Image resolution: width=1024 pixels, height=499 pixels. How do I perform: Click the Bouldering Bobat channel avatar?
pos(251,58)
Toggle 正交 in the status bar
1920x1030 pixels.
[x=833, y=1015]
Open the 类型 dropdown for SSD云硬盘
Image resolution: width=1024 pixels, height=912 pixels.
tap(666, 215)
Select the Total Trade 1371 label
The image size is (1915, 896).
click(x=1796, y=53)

◆ EXERCISE ◆
Copy all of the data exactly. Skip nothing.

◆ EXERCISE RESULT ◆
Image resolution: width=1024 pixels, height=499 pixels. How do I perform: Click the Bouldering Bobat channel avatar?
pos(251,58)
Toggle 正交 in the status bar
1920x1030 pixels.
[x=833, y=1015]
Open the 类型 dropdown for SSD云硬盘
Image resolution: width=1024 pixels, height=912 pixels.
tap(666, 215)
Select the Total Trade 1371 label
The image size is (1915, 896).
click(x=1796, y=53)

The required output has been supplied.